**Provided information:**
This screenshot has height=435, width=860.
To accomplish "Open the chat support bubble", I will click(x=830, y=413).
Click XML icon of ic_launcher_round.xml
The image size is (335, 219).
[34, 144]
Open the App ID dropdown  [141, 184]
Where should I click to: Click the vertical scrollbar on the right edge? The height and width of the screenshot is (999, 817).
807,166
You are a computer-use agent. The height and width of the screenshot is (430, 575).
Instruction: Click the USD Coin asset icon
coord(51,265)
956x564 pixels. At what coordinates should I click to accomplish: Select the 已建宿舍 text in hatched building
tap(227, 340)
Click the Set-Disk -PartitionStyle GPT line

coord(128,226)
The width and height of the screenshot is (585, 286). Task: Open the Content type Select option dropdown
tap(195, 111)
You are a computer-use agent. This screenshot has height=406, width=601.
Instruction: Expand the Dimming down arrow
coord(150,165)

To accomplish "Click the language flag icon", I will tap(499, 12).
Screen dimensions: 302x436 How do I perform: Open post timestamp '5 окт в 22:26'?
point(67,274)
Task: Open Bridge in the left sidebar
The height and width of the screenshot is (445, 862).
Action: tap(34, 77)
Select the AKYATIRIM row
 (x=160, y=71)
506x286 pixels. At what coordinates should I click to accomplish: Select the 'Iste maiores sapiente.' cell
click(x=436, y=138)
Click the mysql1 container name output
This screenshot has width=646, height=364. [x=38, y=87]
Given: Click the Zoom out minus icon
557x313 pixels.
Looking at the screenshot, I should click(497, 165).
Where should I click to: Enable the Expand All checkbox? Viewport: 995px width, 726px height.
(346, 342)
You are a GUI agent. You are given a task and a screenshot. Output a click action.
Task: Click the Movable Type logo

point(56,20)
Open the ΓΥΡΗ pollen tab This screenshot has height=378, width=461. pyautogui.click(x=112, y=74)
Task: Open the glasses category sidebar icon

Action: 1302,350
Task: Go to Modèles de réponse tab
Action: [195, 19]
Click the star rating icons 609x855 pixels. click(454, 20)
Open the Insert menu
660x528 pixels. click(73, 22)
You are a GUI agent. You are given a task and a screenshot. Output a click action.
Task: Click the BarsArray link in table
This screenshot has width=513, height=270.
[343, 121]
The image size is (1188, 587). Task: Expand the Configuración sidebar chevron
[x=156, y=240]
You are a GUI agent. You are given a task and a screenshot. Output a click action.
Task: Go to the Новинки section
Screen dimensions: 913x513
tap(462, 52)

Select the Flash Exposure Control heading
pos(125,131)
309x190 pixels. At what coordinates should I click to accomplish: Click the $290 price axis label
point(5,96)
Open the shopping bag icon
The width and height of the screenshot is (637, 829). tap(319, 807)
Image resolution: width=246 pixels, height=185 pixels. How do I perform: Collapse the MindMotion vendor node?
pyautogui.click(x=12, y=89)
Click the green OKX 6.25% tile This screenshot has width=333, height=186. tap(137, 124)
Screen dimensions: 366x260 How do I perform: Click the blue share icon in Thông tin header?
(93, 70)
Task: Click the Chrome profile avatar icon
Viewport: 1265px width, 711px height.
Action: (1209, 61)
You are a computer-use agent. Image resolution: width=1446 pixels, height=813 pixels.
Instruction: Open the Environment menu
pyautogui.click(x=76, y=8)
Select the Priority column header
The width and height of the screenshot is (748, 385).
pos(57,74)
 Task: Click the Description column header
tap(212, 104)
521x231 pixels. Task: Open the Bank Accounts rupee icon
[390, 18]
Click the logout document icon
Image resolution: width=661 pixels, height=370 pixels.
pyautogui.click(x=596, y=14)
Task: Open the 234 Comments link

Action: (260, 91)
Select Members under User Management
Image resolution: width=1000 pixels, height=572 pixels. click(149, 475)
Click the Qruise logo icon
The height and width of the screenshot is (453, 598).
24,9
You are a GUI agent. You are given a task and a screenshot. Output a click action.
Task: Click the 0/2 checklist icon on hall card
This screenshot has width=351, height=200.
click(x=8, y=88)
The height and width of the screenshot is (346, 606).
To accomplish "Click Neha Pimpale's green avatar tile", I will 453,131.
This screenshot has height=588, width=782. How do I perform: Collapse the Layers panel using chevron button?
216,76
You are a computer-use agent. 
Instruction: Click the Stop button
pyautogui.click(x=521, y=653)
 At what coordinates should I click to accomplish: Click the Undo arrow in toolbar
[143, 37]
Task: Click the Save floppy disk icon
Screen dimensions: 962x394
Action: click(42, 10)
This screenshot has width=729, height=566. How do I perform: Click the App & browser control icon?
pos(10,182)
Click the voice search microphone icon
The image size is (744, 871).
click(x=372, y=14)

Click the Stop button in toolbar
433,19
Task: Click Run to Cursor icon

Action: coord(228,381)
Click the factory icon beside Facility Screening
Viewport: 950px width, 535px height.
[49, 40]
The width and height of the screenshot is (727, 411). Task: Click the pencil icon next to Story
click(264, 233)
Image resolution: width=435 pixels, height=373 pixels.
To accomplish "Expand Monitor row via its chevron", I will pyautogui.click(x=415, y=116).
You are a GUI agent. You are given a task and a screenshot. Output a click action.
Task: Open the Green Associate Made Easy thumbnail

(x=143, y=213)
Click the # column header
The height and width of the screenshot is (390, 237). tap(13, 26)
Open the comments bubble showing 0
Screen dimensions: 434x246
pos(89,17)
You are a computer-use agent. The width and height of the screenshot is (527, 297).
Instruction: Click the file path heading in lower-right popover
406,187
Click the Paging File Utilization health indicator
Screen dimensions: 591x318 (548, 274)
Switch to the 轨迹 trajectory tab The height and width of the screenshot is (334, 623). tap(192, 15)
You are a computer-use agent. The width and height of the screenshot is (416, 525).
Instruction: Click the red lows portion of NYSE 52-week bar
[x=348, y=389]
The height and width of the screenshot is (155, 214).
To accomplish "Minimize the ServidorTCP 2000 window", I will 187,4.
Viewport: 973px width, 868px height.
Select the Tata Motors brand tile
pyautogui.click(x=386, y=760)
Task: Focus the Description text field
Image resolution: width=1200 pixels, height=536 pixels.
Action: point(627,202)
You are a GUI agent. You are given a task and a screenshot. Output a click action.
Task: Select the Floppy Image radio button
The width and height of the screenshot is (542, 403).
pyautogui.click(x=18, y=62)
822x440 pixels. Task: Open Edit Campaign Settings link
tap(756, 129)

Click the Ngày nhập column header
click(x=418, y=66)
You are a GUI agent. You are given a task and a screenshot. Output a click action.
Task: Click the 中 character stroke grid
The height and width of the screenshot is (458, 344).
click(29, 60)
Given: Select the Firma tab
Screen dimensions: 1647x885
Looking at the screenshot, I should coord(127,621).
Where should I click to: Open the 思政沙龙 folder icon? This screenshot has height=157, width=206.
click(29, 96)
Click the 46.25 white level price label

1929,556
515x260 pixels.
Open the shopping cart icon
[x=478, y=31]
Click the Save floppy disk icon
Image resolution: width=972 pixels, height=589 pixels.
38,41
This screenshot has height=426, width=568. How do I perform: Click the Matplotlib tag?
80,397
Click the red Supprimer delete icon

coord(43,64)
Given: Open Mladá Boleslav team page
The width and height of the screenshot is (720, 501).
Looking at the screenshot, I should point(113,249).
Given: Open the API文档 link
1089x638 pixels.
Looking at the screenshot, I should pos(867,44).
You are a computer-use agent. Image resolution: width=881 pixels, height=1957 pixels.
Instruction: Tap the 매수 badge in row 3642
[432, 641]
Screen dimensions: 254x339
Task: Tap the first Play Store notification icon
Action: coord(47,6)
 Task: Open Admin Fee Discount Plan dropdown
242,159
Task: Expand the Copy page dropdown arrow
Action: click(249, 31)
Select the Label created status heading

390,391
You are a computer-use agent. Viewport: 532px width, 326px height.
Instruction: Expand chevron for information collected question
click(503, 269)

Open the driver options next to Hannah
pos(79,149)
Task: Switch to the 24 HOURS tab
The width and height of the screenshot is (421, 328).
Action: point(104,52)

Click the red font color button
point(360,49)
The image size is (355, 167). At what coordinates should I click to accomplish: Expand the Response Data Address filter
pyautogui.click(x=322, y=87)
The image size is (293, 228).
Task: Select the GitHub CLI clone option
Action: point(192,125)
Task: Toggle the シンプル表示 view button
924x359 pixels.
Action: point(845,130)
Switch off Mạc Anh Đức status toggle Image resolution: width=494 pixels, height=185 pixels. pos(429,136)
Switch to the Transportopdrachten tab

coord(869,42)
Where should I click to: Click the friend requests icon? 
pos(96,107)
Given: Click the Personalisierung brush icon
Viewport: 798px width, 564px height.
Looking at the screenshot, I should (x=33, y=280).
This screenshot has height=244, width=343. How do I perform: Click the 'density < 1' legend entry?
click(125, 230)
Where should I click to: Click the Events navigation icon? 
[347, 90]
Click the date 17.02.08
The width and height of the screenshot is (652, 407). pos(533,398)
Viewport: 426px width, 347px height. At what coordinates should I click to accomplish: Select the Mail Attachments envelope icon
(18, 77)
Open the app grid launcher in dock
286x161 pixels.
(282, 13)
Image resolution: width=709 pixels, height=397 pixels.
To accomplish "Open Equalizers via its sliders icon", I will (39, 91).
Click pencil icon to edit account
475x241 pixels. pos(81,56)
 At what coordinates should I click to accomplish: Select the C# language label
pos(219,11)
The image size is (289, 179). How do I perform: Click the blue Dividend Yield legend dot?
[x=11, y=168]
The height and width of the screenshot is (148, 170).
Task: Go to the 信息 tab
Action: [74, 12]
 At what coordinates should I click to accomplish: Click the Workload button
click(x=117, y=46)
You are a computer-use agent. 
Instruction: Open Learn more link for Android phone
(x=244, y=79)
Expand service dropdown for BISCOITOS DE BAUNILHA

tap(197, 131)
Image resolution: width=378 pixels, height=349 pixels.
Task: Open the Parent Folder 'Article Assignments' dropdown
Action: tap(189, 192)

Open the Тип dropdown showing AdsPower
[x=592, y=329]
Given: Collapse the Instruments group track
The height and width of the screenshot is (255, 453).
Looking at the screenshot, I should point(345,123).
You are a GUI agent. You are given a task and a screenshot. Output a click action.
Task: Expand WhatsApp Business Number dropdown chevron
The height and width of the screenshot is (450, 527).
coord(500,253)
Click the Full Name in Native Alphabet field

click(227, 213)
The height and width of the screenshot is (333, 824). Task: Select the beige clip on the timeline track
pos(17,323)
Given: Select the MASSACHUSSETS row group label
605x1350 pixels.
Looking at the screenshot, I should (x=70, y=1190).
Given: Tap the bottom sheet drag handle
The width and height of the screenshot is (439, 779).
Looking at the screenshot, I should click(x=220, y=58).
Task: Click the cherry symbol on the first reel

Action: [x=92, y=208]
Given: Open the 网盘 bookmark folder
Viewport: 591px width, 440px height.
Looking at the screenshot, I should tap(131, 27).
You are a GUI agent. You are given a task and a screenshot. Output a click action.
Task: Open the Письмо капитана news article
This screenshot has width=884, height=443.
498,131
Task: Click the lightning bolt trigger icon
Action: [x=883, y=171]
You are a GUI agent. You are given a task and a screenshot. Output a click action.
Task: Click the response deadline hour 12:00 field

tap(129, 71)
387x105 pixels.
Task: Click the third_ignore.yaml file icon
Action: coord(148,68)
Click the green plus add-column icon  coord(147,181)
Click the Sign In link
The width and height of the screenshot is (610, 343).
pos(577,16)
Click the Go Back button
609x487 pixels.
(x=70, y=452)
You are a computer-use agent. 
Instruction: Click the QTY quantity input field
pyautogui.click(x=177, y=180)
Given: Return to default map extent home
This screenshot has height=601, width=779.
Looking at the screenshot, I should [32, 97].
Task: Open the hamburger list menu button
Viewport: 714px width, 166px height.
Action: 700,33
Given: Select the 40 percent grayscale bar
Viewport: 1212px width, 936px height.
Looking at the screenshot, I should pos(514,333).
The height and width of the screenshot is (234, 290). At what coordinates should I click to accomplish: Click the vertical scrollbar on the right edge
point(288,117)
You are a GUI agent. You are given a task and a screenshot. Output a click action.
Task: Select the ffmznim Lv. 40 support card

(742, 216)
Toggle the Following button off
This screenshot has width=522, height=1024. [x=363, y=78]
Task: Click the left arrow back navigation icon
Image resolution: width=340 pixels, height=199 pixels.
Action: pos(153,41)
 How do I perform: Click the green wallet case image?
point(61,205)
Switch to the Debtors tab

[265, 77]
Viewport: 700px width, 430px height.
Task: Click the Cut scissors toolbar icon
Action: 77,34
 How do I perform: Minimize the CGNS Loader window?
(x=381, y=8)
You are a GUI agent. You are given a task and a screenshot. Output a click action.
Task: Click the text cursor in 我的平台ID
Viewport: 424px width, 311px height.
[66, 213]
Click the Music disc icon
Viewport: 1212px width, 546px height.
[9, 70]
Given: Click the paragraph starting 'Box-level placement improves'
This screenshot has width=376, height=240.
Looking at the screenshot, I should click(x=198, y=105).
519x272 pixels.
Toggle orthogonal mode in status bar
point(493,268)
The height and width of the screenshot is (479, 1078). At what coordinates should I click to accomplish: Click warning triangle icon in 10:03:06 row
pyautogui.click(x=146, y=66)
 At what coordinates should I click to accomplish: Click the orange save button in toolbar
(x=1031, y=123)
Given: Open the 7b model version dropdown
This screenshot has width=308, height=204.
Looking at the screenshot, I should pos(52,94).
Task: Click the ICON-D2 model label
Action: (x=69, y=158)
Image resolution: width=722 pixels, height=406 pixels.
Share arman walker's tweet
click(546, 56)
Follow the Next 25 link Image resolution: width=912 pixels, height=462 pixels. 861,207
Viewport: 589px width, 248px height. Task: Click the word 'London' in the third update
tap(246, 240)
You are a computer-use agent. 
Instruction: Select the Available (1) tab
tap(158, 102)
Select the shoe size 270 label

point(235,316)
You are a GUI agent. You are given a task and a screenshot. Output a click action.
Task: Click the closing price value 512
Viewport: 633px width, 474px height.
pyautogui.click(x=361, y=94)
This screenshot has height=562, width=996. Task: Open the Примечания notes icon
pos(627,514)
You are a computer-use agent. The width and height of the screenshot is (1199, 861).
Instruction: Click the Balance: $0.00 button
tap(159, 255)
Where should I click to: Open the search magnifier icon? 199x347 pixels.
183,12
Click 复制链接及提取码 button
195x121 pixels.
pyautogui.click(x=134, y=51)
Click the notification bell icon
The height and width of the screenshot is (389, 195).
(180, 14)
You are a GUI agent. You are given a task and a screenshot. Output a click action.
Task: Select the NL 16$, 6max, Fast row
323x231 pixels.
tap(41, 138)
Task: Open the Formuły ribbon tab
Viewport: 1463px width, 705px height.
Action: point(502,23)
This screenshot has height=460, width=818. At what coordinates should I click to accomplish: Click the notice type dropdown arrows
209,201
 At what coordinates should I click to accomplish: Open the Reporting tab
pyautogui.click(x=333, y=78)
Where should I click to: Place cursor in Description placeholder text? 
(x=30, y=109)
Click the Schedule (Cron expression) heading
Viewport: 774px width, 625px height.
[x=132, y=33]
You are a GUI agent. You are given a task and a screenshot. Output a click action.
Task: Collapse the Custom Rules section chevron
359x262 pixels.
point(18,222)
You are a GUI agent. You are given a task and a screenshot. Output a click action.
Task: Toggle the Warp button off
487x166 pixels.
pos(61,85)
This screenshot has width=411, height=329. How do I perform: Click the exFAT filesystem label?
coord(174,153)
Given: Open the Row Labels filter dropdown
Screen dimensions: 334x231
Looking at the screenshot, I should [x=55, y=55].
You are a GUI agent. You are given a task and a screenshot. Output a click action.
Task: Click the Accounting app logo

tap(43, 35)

**Exercise goal:** Keeping every character as it is, restate the lines above that run from the line with "519x272 pixels." through the line with "Click the Schedule (Cron expression) heading", both included, and nothing else.

**Response to this exercise:**
519x272 pixels.
Toggle orthogonal mode in status bar
point(493,268)
The height and width of the screenshot is (479, 1078). At what coordinates should I click to accomplish: Click warning triangle icon in 10:03:06 row
pyautogui.click(x=146, y=66)
 At what coordinates should I click to accomplish: Click the orange save button in toolbar
(x=1031, y=123)
Given: Open the 7b model version dropdown
This screenshot has width=308, height=204.
Looking at the screenshot, I should pos(52,94).
Task: Click the ICON-D2 model label
Action: (x=69, y=158)
Image resolution: width=722 pixels, height=406 pixels.
Share arman walker's tweet
click(546, 56)
Follow the Next 25 link Image resolution: width=912 pixels, height=462 pixels. 861,207
Viewport: 589px width, 248px height. Task: Click the word 'London' in the third update
tap(246, 240)
You are a computer-use agent. 
Instruction: Select the Available (1) tab
tap(158, 102)
Select the shoe size 270 label

point(235,316)
You are a GUI agent. You are given a task and a screenshot. Output a click action.
Task: Click the closing price value 512
Viewport: 633px width, 474px height.
pyautogui.click(x=361, y=94)
This screenshot has height=562, width=996. Task: Open the Примечания notes icon
pos(627,514)
You are a computer-use agent. The width and height of the screenshot is (1199, 861).
Instruction: Click the Balance: $0.00 button
tap(159, 255)
Where should I click to: Open the search magnifier icon? 199x347 pixels.
183,12
Click 复制链接及提取码 button
195x121 pixels.
pyautogui.click(x=134, y=51)
Click the notification bell icon
The height and width of the screenshot is (389, 195).
(180, 14)
You are a GUI agent. You are given a task and a screenshot. Output a click action.
Task: Select the NL 16$, 6max, Fast row
323x231 pixels.
tap(41, 138)
Task: Open the Formuły ribbon tab
Viewport: 1463px width, 705px height.
Action: point(502,23)
This screenshot has height=460, width=818. At what coordinates should I click to accomplish: Click the notice type dropdown arrows
209,201
 At what coordinates should I click to accomplish: Open the Reporting tab
pyautogui.click(x=333, y=78)
Where should I click to: Place cursor in Description placeholder text? 
(x=30, y=109)
Click the Schedule (Cron expression) heading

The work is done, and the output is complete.